Short Work of It is a collection of Mark Harris's journalism and essays for magazines as varied as Life and Modern Fiction Studies, with two of his short stores thrown in for good measure. Harris demonstrates in these pieces his breadth as a writer, and his depth, both as an observer of contemporary events and as a man of feeling. He is able to respond with sympathy -- the ability to imagine himself fully and thoughtfully in the place of another person -- to people as diverse as Jacki Robinson, Marilyn Monroe and, perhaps hardest of all for Harris, his father. This is what the best fiction writers are able to do with their characters -- as Harris is able to do with Henry Wiggen -- and when it is done, as it is so rarely done well by journalists, it makes for the best journalism, too.
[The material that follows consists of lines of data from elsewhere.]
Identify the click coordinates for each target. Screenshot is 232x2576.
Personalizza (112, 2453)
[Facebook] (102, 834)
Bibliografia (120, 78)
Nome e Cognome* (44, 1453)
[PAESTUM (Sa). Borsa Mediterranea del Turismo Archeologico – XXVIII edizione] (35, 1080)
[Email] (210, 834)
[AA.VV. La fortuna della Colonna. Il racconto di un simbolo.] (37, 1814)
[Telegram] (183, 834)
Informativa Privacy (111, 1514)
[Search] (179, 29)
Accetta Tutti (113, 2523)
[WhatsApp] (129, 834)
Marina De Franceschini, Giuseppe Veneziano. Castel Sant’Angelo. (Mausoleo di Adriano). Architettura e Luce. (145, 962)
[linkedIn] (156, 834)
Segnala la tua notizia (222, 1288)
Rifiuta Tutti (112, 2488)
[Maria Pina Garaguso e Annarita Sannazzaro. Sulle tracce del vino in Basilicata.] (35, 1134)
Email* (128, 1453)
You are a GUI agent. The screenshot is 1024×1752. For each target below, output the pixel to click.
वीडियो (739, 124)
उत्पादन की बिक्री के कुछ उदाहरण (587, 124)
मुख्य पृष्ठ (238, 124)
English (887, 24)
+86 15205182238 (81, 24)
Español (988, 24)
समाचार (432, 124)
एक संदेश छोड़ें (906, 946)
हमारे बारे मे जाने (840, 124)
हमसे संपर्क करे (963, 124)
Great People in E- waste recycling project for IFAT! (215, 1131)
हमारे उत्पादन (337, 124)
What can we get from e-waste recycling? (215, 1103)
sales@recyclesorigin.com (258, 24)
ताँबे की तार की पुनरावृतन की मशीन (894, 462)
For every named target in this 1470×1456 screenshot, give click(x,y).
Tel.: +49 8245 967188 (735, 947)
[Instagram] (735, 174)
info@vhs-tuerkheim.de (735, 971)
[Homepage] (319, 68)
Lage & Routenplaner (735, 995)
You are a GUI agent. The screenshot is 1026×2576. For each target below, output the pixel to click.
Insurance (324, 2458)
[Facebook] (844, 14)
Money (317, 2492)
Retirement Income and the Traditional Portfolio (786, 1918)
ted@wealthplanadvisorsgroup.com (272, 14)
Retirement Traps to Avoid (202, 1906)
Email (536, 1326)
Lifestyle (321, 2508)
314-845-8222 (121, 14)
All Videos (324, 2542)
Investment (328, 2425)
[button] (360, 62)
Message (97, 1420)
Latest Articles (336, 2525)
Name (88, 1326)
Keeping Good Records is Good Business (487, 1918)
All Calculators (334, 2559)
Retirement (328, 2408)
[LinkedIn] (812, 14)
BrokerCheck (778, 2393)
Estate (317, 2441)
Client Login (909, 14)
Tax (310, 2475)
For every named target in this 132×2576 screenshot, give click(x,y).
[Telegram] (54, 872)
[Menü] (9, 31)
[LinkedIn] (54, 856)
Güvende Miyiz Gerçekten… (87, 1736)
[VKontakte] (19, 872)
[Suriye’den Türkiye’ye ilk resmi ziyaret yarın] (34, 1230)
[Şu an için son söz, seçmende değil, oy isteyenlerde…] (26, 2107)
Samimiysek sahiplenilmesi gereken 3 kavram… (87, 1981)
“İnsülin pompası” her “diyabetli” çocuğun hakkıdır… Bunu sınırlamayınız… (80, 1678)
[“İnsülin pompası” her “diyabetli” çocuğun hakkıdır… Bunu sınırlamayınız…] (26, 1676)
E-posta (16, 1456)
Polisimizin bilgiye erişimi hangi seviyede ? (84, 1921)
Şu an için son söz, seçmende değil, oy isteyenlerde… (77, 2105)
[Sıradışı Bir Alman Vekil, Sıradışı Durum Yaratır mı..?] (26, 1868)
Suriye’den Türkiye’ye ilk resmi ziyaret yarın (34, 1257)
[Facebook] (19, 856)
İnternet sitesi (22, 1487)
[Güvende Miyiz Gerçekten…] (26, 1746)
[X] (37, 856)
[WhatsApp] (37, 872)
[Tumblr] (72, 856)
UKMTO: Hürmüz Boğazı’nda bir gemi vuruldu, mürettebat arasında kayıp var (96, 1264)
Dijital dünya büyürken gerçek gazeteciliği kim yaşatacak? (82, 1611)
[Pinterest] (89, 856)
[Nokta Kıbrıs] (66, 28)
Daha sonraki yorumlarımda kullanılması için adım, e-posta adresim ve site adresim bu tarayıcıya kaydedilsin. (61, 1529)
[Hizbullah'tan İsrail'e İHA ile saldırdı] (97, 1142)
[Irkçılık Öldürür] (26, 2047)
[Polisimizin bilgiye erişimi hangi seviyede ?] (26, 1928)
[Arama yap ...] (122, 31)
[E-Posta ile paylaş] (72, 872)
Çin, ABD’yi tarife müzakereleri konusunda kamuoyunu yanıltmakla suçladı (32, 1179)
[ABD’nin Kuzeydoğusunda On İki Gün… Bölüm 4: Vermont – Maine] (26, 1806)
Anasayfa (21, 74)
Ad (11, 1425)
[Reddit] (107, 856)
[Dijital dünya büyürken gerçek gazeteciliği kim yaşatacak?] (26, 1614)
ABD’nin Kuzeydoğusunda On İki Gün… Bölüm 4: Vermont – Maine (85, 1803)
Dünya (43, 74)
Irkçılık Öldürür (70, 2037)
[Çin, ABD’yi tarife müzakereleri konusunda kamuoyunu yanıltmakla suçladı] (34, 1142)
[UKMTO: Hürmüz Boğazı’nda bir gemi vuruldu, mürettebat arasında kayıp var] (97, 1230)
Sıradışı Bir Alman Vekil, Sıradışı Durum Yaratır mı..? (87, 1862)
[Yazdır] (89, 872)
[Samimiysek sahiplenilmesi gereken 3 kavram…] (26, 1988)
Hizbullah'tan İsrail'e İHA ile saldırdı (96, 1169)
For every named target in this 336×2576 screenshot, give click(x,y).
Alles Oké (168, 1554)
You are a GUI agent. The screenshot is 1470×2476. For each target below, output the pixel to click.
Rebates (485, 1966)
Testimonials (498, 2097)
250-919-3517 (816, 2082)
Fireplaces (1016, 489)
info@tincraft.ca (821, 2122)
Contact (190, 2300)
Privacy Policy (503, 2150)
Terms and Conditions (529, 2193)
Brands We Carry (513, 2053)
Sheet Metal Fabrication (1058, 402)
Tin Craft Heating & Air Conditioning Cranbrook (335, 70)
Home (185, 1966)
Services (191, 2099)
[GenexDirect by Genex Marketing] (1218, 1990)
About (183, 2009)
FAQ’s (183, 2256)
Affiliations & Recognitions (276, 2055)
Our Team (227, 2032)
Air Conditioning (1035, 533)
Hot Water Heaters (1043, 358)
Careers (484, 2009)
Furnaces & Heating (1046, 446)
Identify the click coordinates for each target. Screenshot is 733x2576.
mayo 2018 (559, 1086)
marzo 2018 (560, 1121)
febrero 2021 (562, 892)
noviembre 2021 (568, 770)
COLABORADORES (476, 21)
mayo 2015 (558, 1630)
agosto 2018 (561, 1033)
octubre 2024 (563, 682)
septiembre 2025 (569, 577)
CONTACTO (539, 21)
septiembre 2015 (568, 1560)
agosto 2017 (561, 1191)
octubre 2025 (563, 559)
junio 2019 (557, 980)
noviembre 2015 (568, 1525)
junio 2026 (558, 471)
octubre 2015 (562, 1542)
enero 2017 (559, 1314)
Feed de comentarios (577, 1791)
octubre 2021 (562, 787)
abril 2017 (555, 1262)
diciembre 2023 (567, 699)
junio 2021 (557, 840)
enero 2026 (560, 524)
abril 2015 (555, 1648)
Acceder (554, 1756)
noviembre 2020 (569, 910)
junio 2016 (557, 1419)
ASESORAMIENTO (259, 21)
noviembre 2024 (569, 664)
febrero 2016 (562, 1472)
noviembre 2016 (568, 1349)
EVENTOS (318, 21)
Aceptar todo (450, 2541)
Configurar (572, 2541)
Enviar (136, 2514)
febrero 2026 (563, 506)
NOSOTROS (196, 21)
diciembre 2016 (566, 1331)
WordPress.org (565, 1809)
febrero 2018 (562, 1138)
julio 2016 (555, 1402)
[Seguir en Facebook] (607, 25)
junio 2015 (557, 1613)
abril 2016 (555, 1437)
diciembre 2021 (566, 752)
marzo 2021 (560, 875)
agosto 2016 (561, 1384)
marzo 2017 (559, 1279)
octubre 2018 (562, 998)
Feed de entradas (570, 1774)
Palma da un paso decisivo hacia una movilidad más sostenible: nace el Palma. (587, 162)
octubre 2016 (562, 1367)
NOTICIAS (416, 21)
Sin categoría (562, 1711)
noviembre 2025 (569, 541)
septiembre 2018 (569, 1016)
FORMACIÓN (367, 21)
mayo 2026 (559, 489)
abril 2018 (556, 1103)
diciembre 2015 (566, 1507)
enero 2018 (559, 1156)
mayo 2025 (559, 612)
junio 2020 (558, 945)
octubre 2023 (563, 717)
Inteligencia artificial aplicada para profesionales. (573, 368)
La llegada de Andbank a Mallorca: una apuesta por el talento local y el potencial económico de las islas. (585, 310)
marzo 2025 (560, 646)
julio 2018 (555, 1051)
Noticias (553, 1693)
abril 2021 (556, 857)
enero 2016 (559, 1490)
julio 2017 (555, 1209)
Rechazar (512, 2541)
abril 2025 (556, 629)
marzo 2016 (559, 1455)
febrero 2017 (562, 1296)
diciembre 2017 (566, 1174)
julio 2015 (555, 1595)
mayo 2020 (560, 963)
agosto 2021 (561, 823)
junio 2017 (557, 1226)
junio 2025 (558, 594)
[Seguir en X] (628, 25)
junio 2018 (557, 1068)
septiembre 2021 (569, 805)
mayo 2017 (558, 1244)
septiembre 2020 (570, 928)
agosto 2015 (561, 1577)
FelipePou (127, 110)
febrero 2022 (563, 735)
As a journalist, Mark Harris also has his tough side. There are two hard looks here at Richard Nixon, one writen during the California gubernatorial campaign, one after the resignation ("The danger has always been that he would take the rest of us down with him."). Life magazine sent Harris in 1961 to interview Carl Sandburg and Robert Frost: "I had gone to them," Harris writes in his preface to Short Work of It, "with misconceptions: of Frost as a kindly old rural versifier chewing on a blade of grass; of Sandburg as the tough old revolutionary of city streets; only to discover it was Frost who was the revolutionary, Sandburg still name-dropping at 84, fake, poseur." A sample, then, of what Harris lets us overhear from Sandburg:
"He opened our conversation in a way that somewhat surprised me. 'Have you seen any of my TV shows?' he asked, 'and then I did Wisdom with NBC . . . . You didn't see my Milton Berle Show?' he asked . . . . Nor my lines written to Gene Kelley to dance to?'"
All of these pieces do not come off equally well. Several essays in a section called "How to Live" seem as smug and didactic as that title. The exceptions are two loving prose elegies for his teacher and friend, Alan Swallow, who started and ran single-handedly the Swallow Press.
"revelations of the Past and Future," the last section of Short Work of It, contains the selections in this volume that I like best, in part because they remind me of the best books of Harris' that I have found. "Touching Idamae Low," a fresh, Updikean short story, made me think of Harris' 1970 novel, The Goy. And there are several autobiographical essays, which put me in mind of Harris' wonderful autobiography, Best Father Ever Invented (1976), a book remarkable in its self-knowledge, its humanity and its wit. One of these essays, "getting Into Guinness," makes the astonishing claim that "I have written in my diary every night since January 1, 1934. As of January 1 of this year  this is approximately 15,695 consecutive entries. I believe I may have the world's record both for length-of-the-period of diary-keeping and for consecutiveness." The Guinness Book of World Records was not, as I am, impressed.